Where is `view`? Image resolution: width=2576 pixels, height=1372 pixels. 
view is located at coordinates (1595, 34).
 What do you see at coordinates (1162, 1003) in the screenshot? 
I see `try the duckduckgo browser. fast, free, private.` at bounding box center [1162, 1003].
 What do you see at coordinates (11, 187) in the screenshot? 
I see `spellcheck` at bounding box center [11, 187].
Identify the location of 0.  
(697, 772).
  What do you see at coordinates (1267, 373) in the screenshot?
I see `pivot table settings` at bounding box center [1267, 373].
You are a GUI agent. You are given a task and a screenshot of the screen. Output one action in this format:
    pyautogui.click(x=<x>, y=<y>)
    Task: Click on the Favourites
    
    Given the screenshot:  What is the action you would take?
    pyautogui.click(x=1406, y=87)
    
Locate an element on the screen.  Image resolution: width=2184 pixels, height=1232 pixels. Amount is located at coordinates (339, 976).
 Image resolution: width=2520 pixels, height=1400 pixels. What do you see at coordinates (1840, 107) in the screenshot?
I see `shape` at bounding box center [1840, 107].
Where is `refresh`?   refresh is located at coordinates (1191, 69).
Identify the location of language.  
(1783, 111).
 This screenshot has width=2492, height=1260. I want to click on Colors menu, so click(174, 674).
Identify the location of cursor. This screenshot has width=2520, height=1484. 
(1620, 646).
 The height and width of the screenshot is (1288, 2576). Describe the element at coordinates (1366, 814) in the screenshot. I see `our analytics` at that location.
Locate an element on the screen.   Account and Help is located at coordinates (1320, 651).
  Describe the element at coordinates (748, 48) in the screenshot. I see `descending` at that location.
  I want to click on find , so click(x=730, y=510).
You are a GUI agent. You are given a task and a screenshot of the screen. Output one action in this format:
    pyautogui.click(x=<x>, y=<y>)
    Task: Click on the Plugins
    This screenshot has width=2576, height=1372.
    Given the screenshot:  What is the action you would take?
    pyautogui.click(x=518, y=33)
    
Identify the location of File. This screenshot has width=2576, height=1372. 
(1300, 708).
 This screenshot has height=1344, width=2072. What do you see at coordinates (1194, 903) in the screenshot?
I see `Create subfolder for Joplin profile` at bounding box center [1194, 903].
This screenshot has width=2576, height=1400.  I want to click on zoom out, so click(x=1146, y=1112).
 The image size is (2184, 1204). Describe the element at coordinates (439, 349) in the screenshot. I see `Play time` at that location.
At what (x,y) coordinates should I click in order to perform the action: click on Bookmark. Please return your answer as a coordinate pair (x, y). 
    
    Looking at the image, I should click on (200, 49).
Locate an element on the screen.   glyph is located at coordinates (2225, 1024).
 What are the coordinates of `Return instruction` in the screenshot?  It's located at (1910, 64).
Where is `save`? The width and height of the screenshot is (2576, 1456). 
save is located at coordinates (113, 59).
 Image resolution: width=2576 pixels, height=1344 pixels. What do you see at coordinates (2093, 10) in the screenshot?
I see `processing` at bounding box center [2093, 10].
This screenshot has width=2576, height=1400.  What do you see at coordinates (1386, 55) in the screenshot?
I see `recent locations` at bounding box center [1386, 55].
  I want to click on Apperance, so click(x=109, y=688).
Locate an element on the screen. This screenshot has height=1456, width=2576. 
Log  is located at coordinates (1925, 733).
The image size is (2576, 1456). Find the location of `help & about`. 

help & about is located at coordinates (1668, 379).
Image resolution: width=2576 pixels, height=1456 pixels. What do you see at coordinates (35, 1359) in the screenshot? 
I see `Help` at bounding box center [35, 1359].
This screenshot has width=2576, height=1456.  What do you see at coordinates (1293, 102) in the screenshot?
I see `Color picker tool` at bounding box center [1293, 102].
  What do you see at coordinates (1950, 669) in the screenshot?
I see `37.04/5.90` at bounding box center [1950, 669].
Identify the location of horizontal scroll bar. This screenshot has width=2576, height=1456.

# # # # #

TASK DETAILS:
Rewrite the listing above as a JSON array of strings, one string per line, omitting blank lines.

EXERCISE OUTPUT:
[
  "Where is `view`? Image resolution: width=2576 pixels, height=1372 pixels. ",
  "view is located at coordinates (1595, 34).",
  " What do you see at coordinates (1162, 1003) in the screenshot? ",
  "I see `try the duckduckgo browser. fast, free, private.` at bounding box center [1162, 1003].",
  " What do you see at coordinates (11, 187) in the screenshot? ",
  "I see `spellcheck` at bounding box center [11, 187].",
  "Identify the location of 0.  ",
  "(697, 772).",
  "  What do you see at coordinates (1267, 373) in the screenshot?",
  "I see `pivot table settings` at bounding box center [1267, 373].",
  "You are a GUI agent. You are given a task and a screenshot of the screen. Output one action in this format:",
  "    pyautogui.click(x=<x>, y=<y>)",
  "    Task: Click on the Favourites",
  "    Given the screenshot:  What is the action you would take?",
  "    pyautogui.click(x=1406, y=87)",
  "Locate an element on the screen.  Image resolution: width=2184 pixels, height=1232 pixels. Amount is located at coordinates (339, 976).",
  " Image resolution: width=2520 pixels, height=1400 pixels. What do you see at coordinates (1840, 107) in the screenshot?",
  "I see `shape` at bounding box center [1840, 107].",
  "Where is `refresh`?   refresh is located at coordinates (1191, 69).",
  "Identify the location of language.  ",
  "(1783, 111).",
  " This screenshot has width=2492, height=1260. I want to click on Colors menu, so click(174, 674).",
  "Identify the location of cursor. This screenshot has width=2520, height=1484. ",
  "(1620, 646).",
  " The height and width of the screenshot is (1288, 2576). Describe the element at coordinates (1366, 814) in the screenshot. I see `our analytics` at that location.",
  "Locate an element on the screen.   Account and Help is located at coordinates (1320, 651).",
  "  Describe the element at coordinates (748, 48) in the screenshot. I see `descending` at that location.",
  "  I want to click on find , so click(x=730, y=510).",
  "You are a GUI agent. You are given a task and a screenshot of the screen. Output one action in this format:",
  "    pyautogui.click(x=<x>, y=<y>)",
  "    Task: Click on the Plugins",
  "    This screenshot has width=2576, height=1372.",
  "    Given the screenshot:  What is the action you would take?",
  "    pyautogui.click(x=518, y=33)",
  "Identify the location of File. This screenshot has width=2576, height=1372. ",
  "(1300, 708).",
  " This screenshot has height=1344, width=2072. What do you see at coordinates (1194, 903) in the screenshot?",
  "I see `Create subfolder for Joplin profile` at bounding box center [1194, 903].",
  "This screenshot has width=2576, height=1400.  I want to click on zoom out, so click(x=1146, y=1112).",
  " The image size is (2184, 1204). Describe the element at coordinates (439, 349) in the screenshot. I see `Play time` at that location.",
  "At what (x,y) coordinates should I click in order to perform the action: click on Bookmark. Please return your answer as a coordinate pair (x, y). ",
  "    Looking at the image, I should click on (200, 49).",
  "Locate an element on the screen.   glyph is located at coordinates (2225, 1024).",
  " What are the coordinates of `Return instruction` in the screenshot?  It's located at (1910, 64).",
  "Where is `save`? The width and height of the screenshot is (2576, 1456). ",
  "save is located at coordinates (113, 59).",
  " Image resolution: width=2576 pixels, height=1344 pixels. What do you see at coordinates (2093, 10) in the screenshot?",
  "I see `processing` at bounding box center [2093, 10].",
  "This screenshot has width=2576, height=1400.  What do you see at coordinates (1386, 55) in the screenshot?",
  "I see `recent locations` at bounding box center [1386, 55].",
  "  I want to click on Apperance, so click(x=109, y=688).",
  "Locate an element on the screen. This screenshot has height=1456, width=2576. ",
  "Log  is located at coordinates (1925, 733).",
  "The image size is (2576, 1456). Find the location of `help & about`. ",
  "help & about is located at coordinates (1668, 379).",
  "Image resolution: width=2576 pixels, height=1456 pixels. What do you see at coordinates (35, 1359) in the screenshot? ",
  "I see `Help` at bounding box center [35, 1359].",
  "This screenshot has width=2576, height=1456.  What do you see at coordinates (1293, 102) in the screenshot?",
  "I see `Color picker tool` at bounding box center [1293, 102].",
  "  What do you see at coordinates (1950, 669) in the screenshot?",
  "I see `37.04/5.90` at bounding box center [1950, 669].",
  "Identify the location of horizontal scroll bar. This screenshot has width=2576, height=1456."
]